Les autres principaux personnages de la série :

  •  Ma’ Mary (interprétée par Tara Lynn O’Neill). C’est la mère d’Erin, et c’est chez elle que se retrouve le plus souvent le groupe d’ados quand ils ne sont pas à l’école. Elle a du caractère et essaie tant bien que mal de discipliner sa fille aînée. Elle gère aussi toute seule le quotidien de la maison, peu aidée par les autres membres de la famille il faut bien dire.
  • Da’ Gerry (interpreté par Tommy Tiernan). Marié à Mary depuis 17 ans, c’est aussi le père d’Erin. Il a bien du mal à faire entendre sa voix et essaie souvent d’arrondir les angles. Il cherche aussi sans arrêt à se faire bien voir de son beau-père, Joe, en vain.
  • Granda Joe (joué par Ian McElhinney). C’est le grand-père d’Erin, le père de Mary. Il vit sous le même toit qu’eux et est veuf depuis 10 ans au début de la série. Grincheux et patriarche de la famille.
  • Tante Sarah (incarnée par Kathy Kiera Clarke). C’est la sœur de Mary et la mère d’Orla. Bien qu’ayant sa propre maison juste à côté, elle passe le plus clair de son temps dans la maison de sa sœur. Elle s’occupe davantage de sa manicure que de sa fille Orla.

■ Données présentées ■
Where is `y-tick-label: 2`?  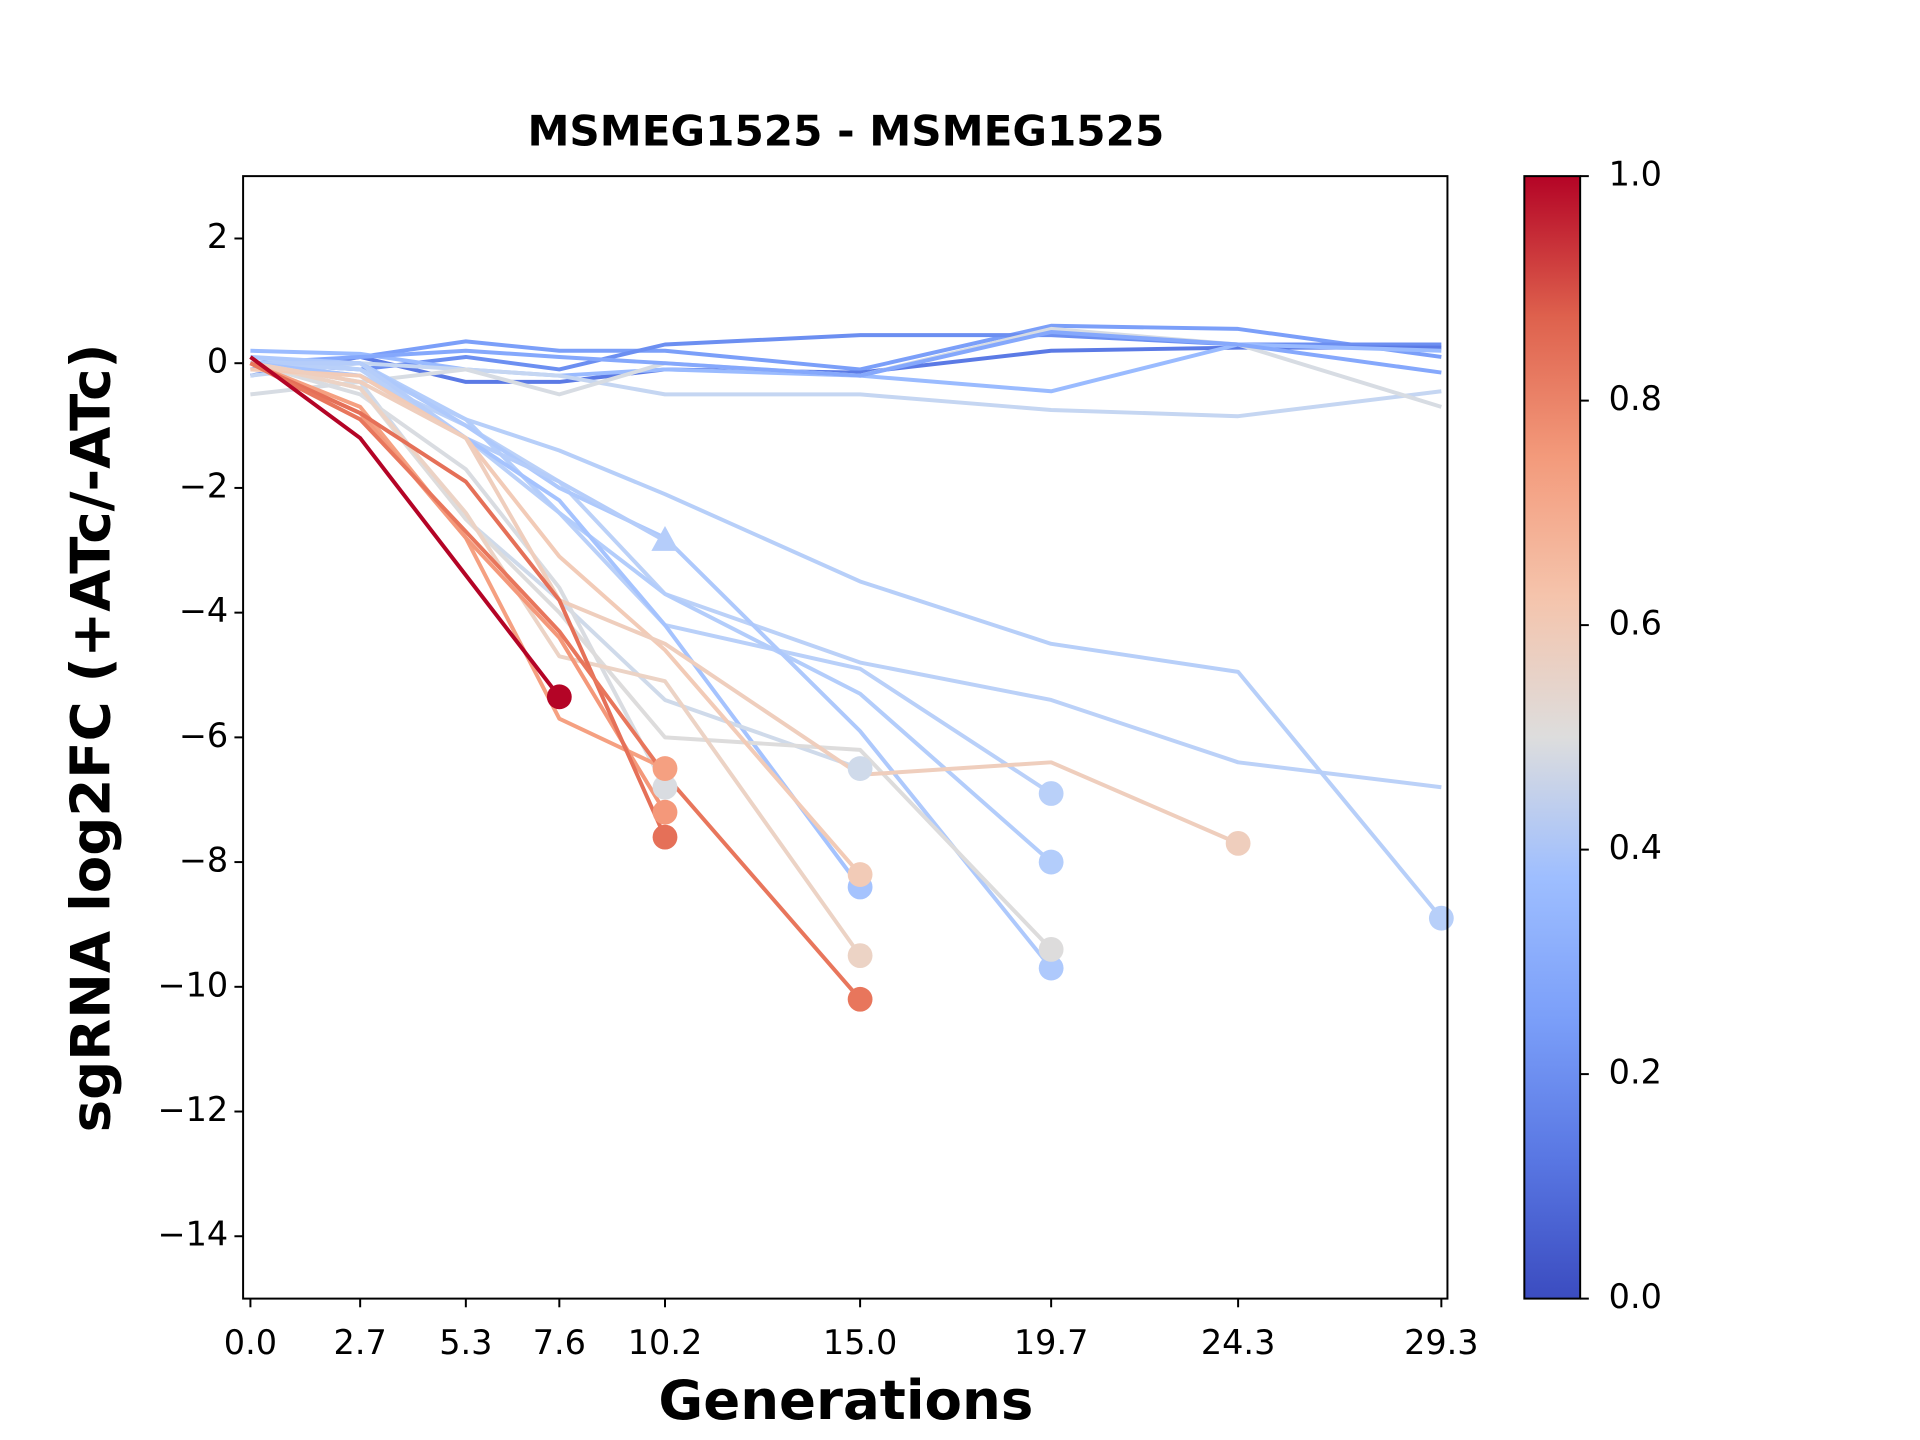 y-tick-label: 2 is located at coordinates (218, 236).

■ Consigne ■
D'après le texte sur les personnages de la série, depuis combien d'années Da' Gerry est-il marié à Mary ? Les données ne jouent aucun rôle ici.

■ Réponse attendue ■
Da' Gerry est marié à Mary depuis 17 ans.